6.9 Bucket Sort

Bucket sort distributes elements into groups, sorts each group, and then concatenates the results. It relies on an assumption about the input distribution. When elements are spread roughly uniformly over a known range, bucket sort can run in linear time.

Problem

You have an array A[0..n-1] of real numbers in a known interval, typically [0, 1). You want a sorting algorithm that exploits this range and expected uniform distribution.

Solution

Divide the interval into k buckets. Map each element to its bucket, sort each bucket individually, and concatenate the buckets in order.

bucket_sort(A):
  n = length(A)
  buckets = array of n empty lists

  for each x in A:
    index = floor(n * x)
    append x to buckets[index]

  for i = 0 to n - 1:
    insertion_sort(buckets[i])

  return concatenate(buckets[0], ..., buckets[n-1])

The number of buckets is often chosen equal to n, but other choices are possible.

Example

Input:

[0.78, 0.17, 0.39, 0.26, 0.72, 0.94, 0.21, 0.12, 0.23, 0.68]

Assign to buckets:

bucket 0: [0.12]
bucket 1: [0.17]
bucket 2: [0.21, 0.23, 0.26]
bucket 3: [0.39]
bucket 6: [0.68]
bucket 7: [0.72, 0.78]
bucket 9: [0.94]

Sort each bucket:

bucket 2 → [0.21, 0.23, 0.26]
bucket 7 → [0.72, 0.78]

Concatenate:

[0.12, 0.17, 0.21, 0.23, 0.26, 0.39, 0.68, 0.72, 0.78, 0.94]

Bucket Invariant

Each bucket corresponds to a subinterval of the domain. For n buckets over [0,1), bucket i covers:

[i/n, (i+1)/n)

Every element placed in bucket i is less than every element placed in bucket j for i < j. Therefore, once each bucket is sorted internally, concatenating buckets in order produces a globally sorted array.

Correctness

Bucket sort satisfies the permutation condition because each element is placed into exactly one bucket and then copied into the output.

It satisfies the order condition because:

Within each bucket, elements are sorted
Across buckets, all elements in earlier buckets are smaller than all elements in later buckets

This depends on the correctness of the bucket mapping function.

Complexity

Let n be the number of elements and assume uniform distribution.

Distributing elements into buckets:

O(n)

Sorting each bucket:

If elements are evenly distributed, each bucket has expected size O(1), so sorting each bucket takes constant time on average.

Total time:

O(n)

Worst case occurs when all elements fall into one bucket:

O(n^2)

This reduces to the complexity of the internal sorting algorithm.

Space usage is:

O(n)

for storing buckets.

Choosing Buckets

The number and size of buckets determine performance.
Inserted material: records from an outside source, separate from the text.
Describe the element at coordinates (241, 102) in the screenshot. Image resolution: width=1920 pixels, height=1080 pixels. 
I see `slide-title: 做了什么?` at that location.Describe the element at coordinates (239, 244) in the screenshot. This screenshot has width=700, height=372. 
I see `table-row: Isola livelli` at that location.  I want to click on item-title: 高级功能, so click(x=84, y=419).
more buckets → smaller bucket size, faster sorting inside buckets
fewer buckets → larger buckets, more work per bucket

Choosing n buckets is a common heuristic when input is uniformly distributed.

For general ranges [a, b), map values using:

index = floor(n * (x - a) / (b - a))

Stability

Bucket sort can be stable if:

elements are appended to buckets in input order
the sorting algorithm inside each bucket is stable

Insertion sort is commonly used because it is stable and efficient for small inputs.

When to Use

Bucket sort is effective when:

input is uniformly distributed
range is known and bounded
elements can be mapped to buckets efficiently

It is often used for floating-point numbers, probabilistic data, or pre-normalized values.

Limitations

Bucket sort depends heavily on input distribution. If the distribution is skewed, some buckets become large and performance degrades.
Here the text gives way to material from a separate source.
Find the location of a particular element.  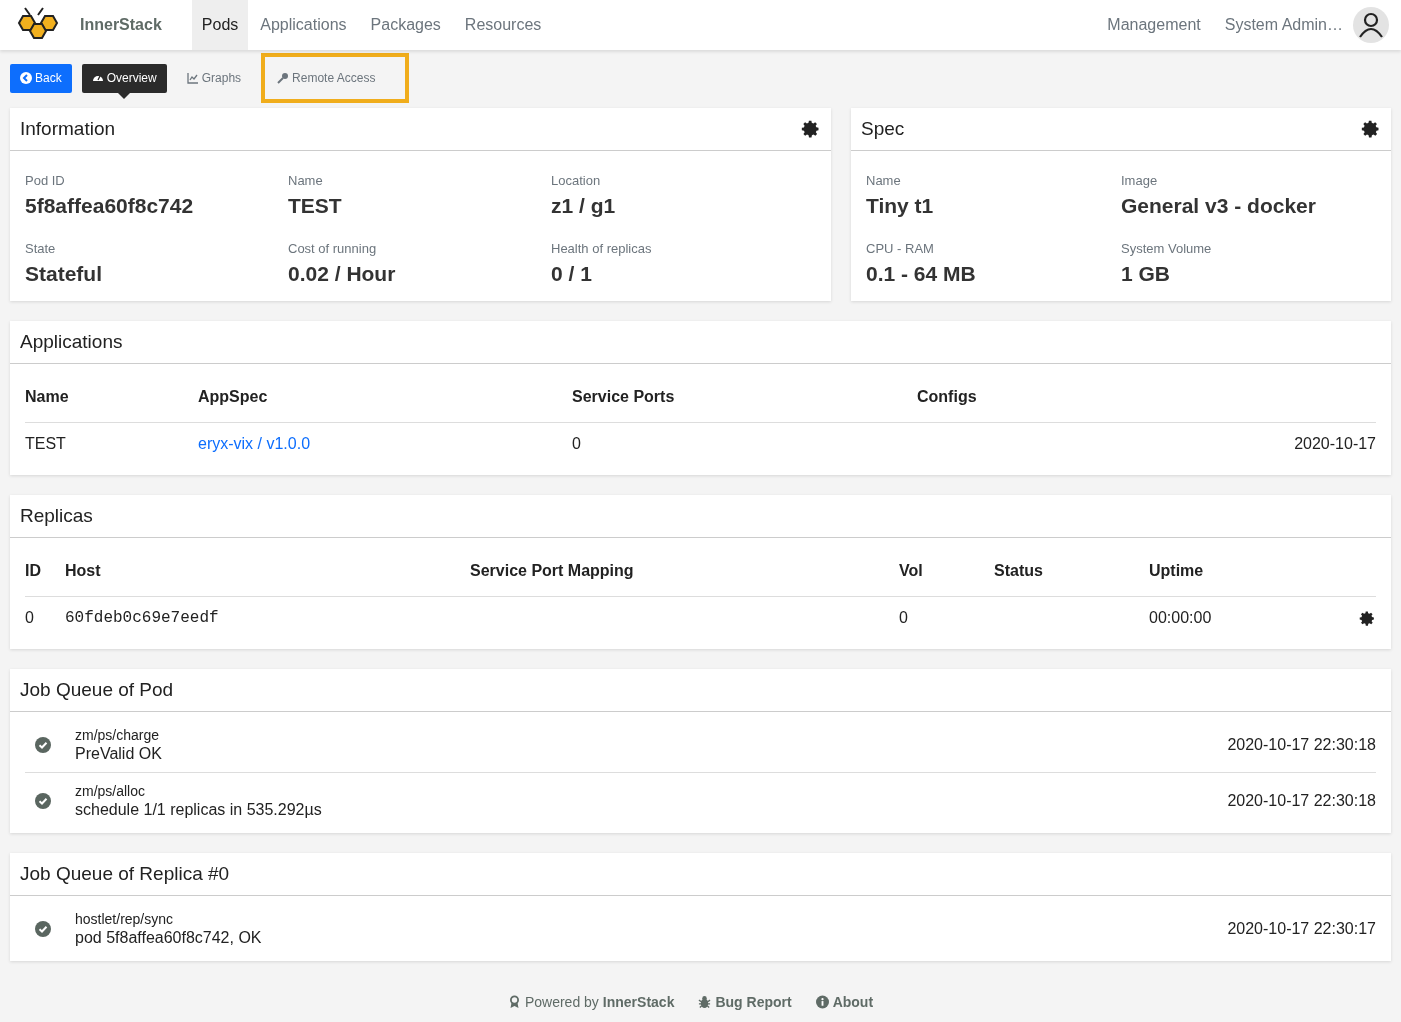

field-label: Image is located at coordinates (1140, 180).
It also requires a mapping function that distributes values evenly. Poor mapping leads to imbalance and loss of performance.

For arbitrary data without distribution guarantees, comparison-based sorting is safer.

Implementation Notes

Buckets are often implemented as dynamic arrays or linked lists.

Using insertion sort inside buckets is efficient because bucket sizes are small on average.

For large datasets, bucket sort can be parallelized. Each bucket can be processed independently after distribution.

Common Bugs

A common bug is computing the bucket index incorrectly, especially at the upper boundary. Values equal to 1 in [0,1) assumptions must be handled carefully.

Another bug is allocating too few buckets, which causes uneven distribution and large bucket sizes.

A third bug is forgetting to sort individual buckets before concatenation.

Takeaway

Bucket sort achieves linear expected time by distributing work across many small groups. Its performance depends on uniform distribution and proper bucket mapping.